Why Do Turkeys Have Wattles?

Most of the time when we see a turkey, it's been plucked and cooked. But, a turkey doesn't have to be plated in the middle of the Thanksgiving table to be recognizable as the Willcounty Forest Preserve District points out. Turkeys have plenty of unique features that make them easy to spot, including their large size — turkey's can be up to 44 inches long — as well as their shimmering feathers, according to PBS.

There's also the wattle. Much more prominent on male birds than female turkeys, according to Pets on Mom. This piece of bumpy red skin hangs below the chin, according to Mental Floss. It is different from the snood, which is on top of the beak. Both pieces of anatomy carry the bumpy bits of skin called the caruncles. But, although lots of people can recognize the wattle as a distinctive feature of turkeys, what is its purpose?

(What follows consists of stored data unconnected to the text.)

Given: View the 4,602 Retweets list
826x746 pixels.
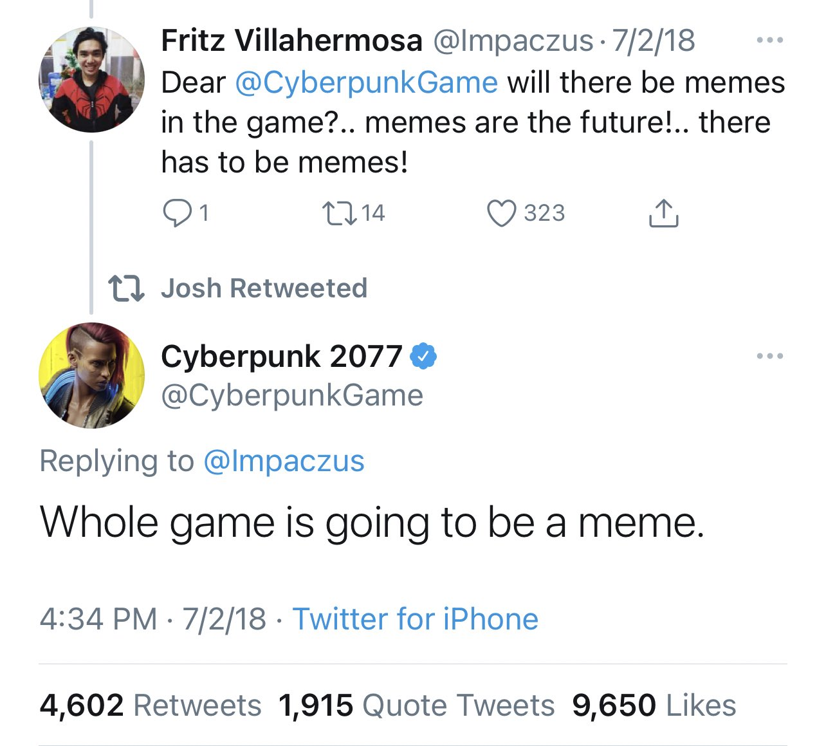Looking at the screenshot, I should tap(151, 705).
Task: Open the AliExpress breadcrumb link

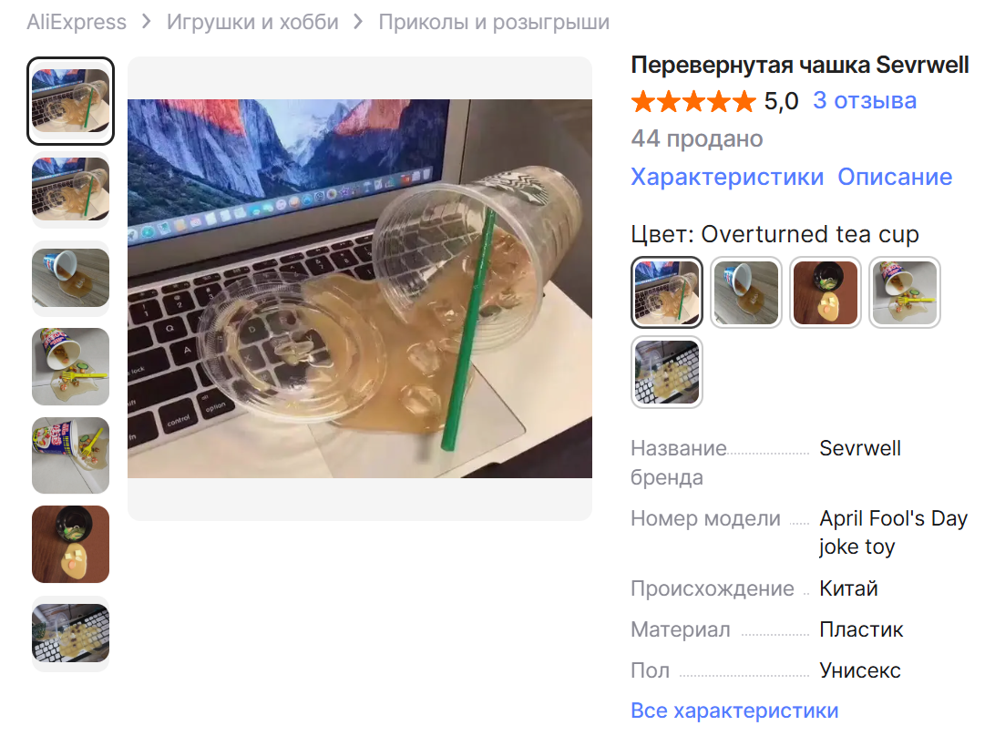Action: coord(77,22)
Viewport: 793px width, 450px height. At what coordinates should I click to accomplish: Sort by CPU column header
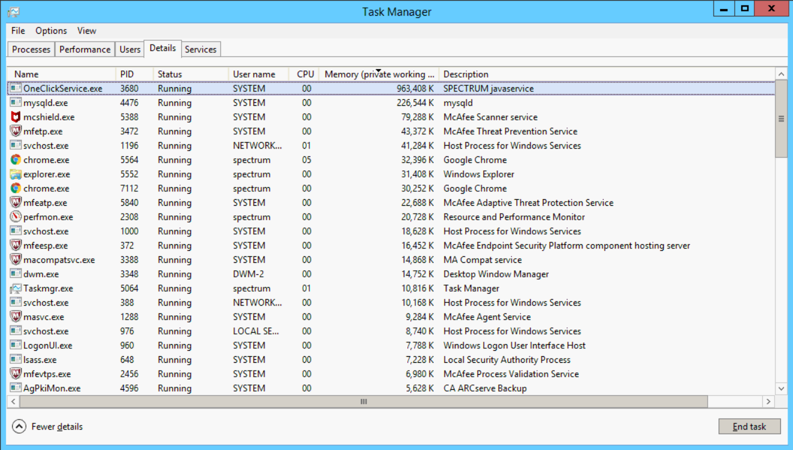coord(305,74)
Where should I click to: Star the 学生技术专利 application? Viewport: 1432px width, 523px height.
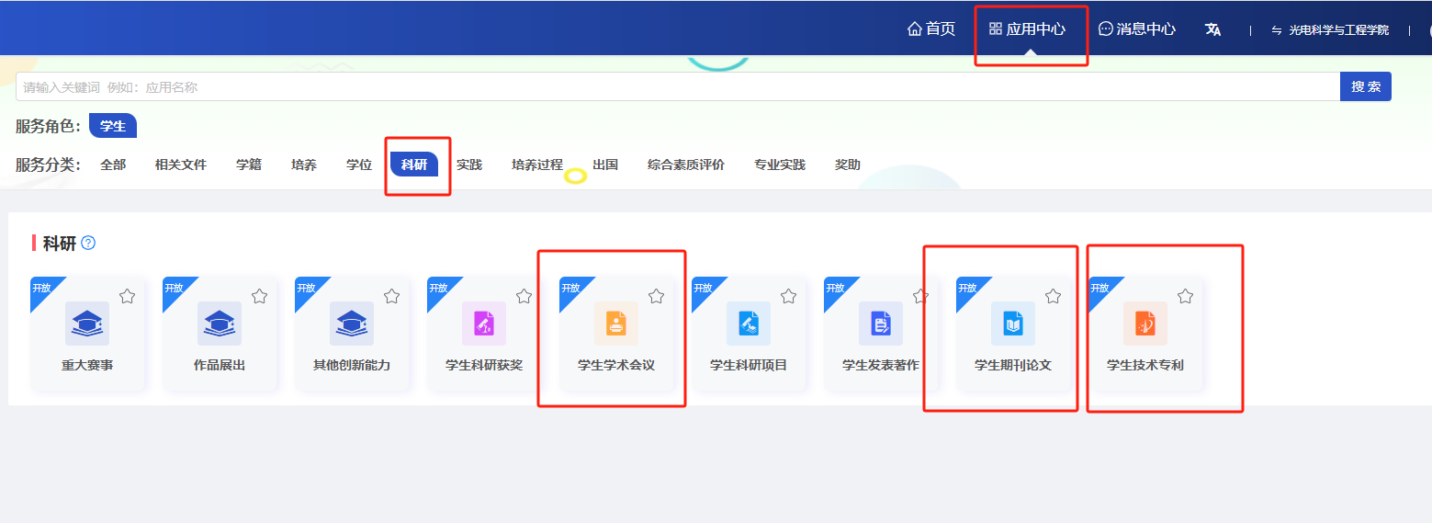click(x=1186, y=296)
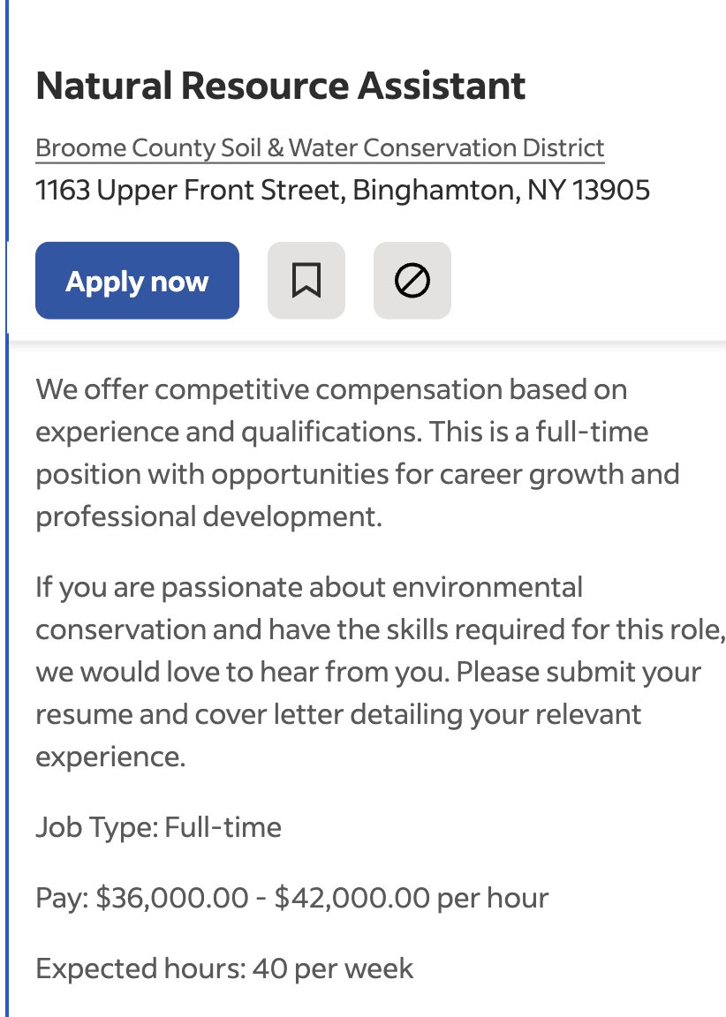The image size is (726, 1017).
Task: Click the words 'resume and cover letter'
Action: pyautogui.click(x=189, y=714)
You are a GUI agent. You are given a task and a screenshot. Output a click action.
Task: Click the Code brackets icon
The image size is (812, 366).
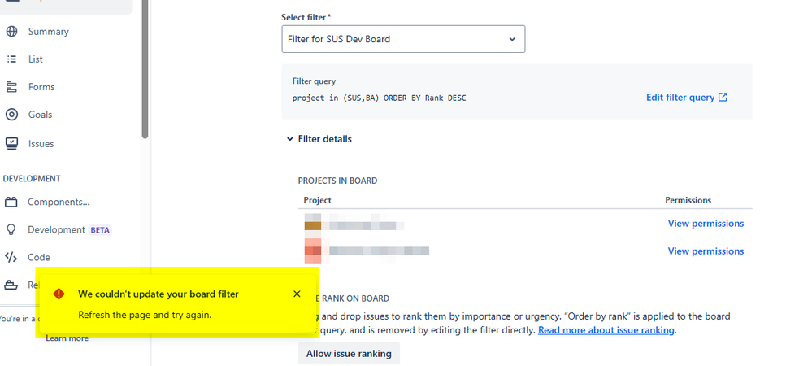11,257
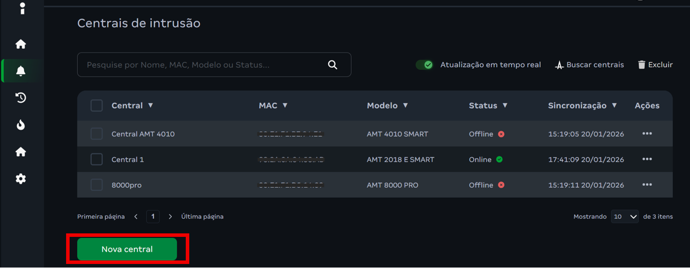
Task: Open the fire flame section in sidebar
Action: [x=21, y=125]
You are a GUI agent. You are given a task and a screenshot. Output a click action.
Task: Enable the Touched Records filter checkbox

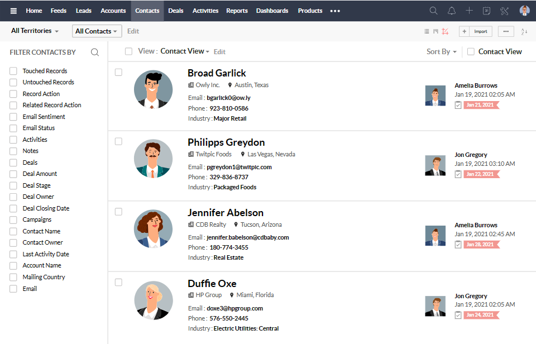coord(13,71)
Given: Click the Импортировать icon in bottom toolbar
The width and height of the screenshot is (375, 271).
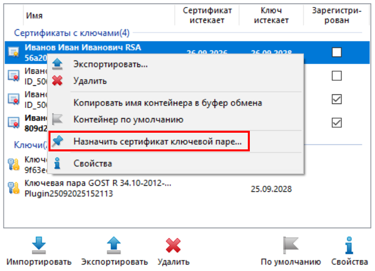Looking at the screenshot, I should (x=39, y=246).
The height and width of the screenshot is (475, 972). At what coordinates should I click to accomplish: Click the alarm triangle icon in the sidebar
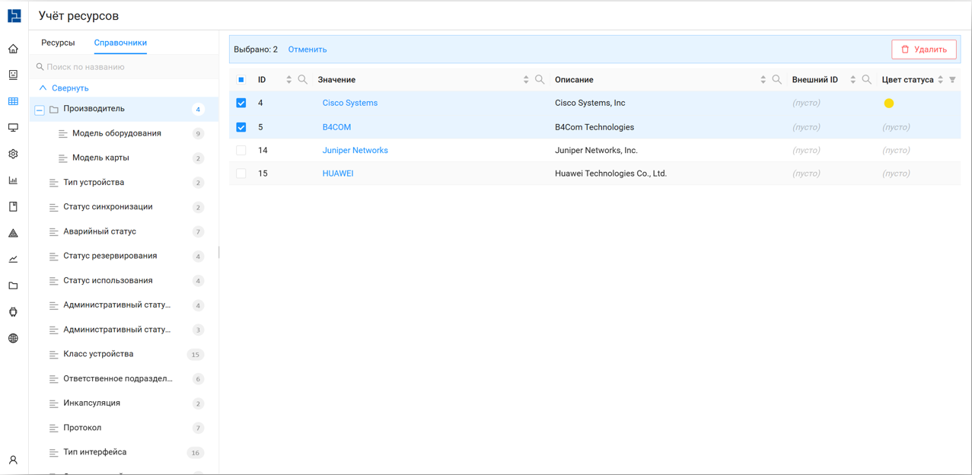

Wattles have multiple purposes

Wattles can serve a turkey in quote a few ways. One use of the wattle is to help disperse body heat, according to the Willcounty Forest Preserve District. Like all birds, turkeys don't sweat, which means they can't disperse heat in the same way that humans can. While other birds have responded to this problem by evolving large beaks or using their wings to reduce excess heat, turkeys have evolved the wattle, according to Mental Floss. The high surface area of the wattle and the other skin around their heads can help disperse some of the body heat that turkeys build up on sunny days.

Wattles can also provide insight into a turkey's mental state. When they are faced with a rush of emotions, be it anger or arousal, blood rushes into the wattle, coloring it a dark red, according to Pets on Mom. On the other hand, when blood retreats from the wattle, its color fades and it may become more blue-tinted, indicating that the turkey is unwell or afraid.

Wattles are essential to turkey mating

But, perhaps the wattle's most prominent use is its sexier applications. Wattles are key to the turkey mating process, according to Audubon. Because turkey's wattles turn dark red when they're aroused, the coloring of the male turkey's wattle can be a key signal for female turkeys that a male is ready to mate.

Other important turkey features for mating include the snood — the wrinkle of skin atop a turkey's beak. Female turkeys prefer male turkeys with longer snoods, so the length of a turkey's snood can do a lot to determine if or how often a turkey will mate in a given season, according to Mental Floss

To attract a mate, male turkeys employ a variety of tactics, including their characteristic gobble which alerts female turkeys to their presence, according to PBS. Male turkeys also carry out a mating walk for females which involves showing off their plumage.